Atividade Sancionatória APCVD - 2.º Trimestre 2026
07 de agosto, 2026
A Autoridade para a Prevenção e o Combate à Violência no Desporto (APCVD) preparou um relatório sobre a sua atividade sancionatória, referente ao período compreendido entre 1 de janeiro e 30 de junho (atualização 2.º trimestre).
Neste período, a APCVD contabiliza 1246 decisões proferidas, verificando-se a seguinte distribuição: 573 decisões condenatórias (255 de carácter definitivo, ou seja, já esgotaram a possibilidade de recurso), 457 decisões de arquivamento (por motivos vários) e 216 decisões de remessa ao Ministério Público, por se verificar concurso com ilícitos criminais. 99 arguidos com decisões condenatórias definitivas foram posteriormente alvo de processo de execução judicial da coima, por falta de pagamento da mesma.
Também no primeiro semestre de 2026, 217 adeptos ficaram impedidos de aceder a recintos desportivos por decisão da APCVD, sendo que cerca de 66,8% das interdições correspondem ao ilícito de posse e/ou uso de artefactos pirotécnicos.

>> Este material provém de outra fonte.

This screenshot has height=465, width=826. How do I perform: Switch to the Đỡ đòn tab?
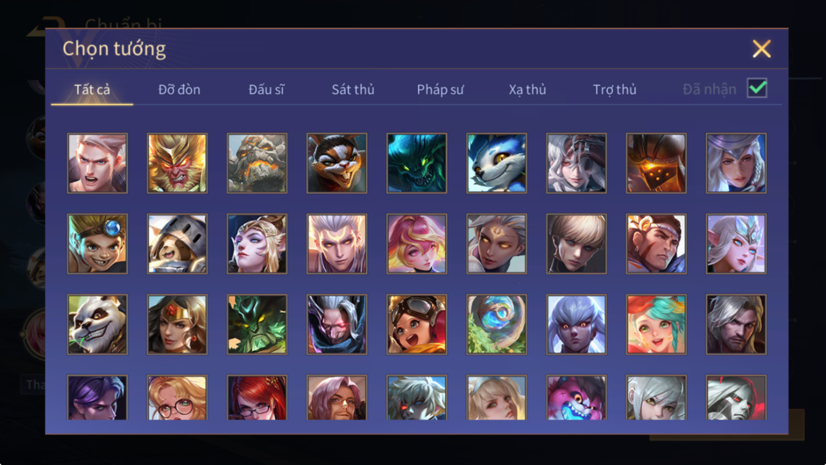click(179, 89)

Recordamos que, em caso de incumprimento de sanção acessória de interdição de acesso a recintos desportivos decretada pela APCVD, os adeptos incorrem no crime de desobediência qualificada e serão detidos pelas autoridades policiais (ao crime de desobediência qualificada corresponde uma moldura penal abstratamente aplicável de pena de prisão até 2 anos).

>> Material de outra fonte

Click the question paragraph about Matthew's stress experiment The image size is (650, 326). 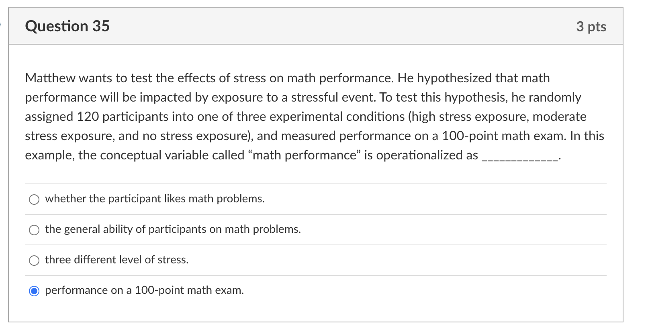pyautogui.click(x=313, y=116)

Das sanções e medidas de interdição recentemente entradas em vigor, destacam-se, a título de exemplo:
- Entre 1 de janeiro e 30 de junho, 145 adeptos foram impedidos de aceder a recintos desportivos por posse ou utilização de artefactos pirotécnicos em espetáculos desportivos. Entre os casos registados, destaca-se, a título exemplificativo, o do encontro entre o Sporting CP e o SCU Torreense, a contar para a final da Taça de Portugal, realizado no Complexo Desportivo do Jamor, em Oeiras, competição organizada pela Federação Portuguesa de Futebol, no qual 19 adeptos foram alvo de processo contraordenacional, tendo-lhes sido aplicada medida de interdição de acesso a recintos desportivos por introdução ou deflagração de pirotecnia;
- Um adepto de 76 anos, residente em Lisboa, foi condenado ao pagamento de uma coima no valor de 875 € e a 10 meses de interdição de acesso a recintos desportivos por insultos racistas a um jogador da equipa visitante. O incidente ocorreu no jogo entre o SC Portugal e o FC Porto, no Pavilhão João Rocha, a contar para a 14.ª jornada da Fase Regular do Campeonato de Basquetebol, competição organizada pela Federação Portuguesa de Basquetebol;
- Um adepto de 41 anos, residente na Trofa, foi sancionado com o pagamento de uma coima no valor de 500 € e com 12 meses de interdição de acesso a recintos desportivos, por cuspir e acertar no árbitro. O incidente ocorreu no jogo entre o GCR Alvarelhos e o FC Paços de Ferreira B, no Pavilhão Dário Marques, a contar para a 3.ª jornada do Campeonato Distrital de Seniores em Futsal, competição organizada pela Associação de Futebol do Porto.
Segundo dados do Ponto Nacional de Informações sobre Desporto (PNID), estão atualmente proibidas de aceder a recintos desportivos cerca de 410 pessoas (aproximadamente 340 interdições de acesso a recintos desportivos aplicadas pela APCVD, e as restantes aplicadas por Tribunais Judiciais).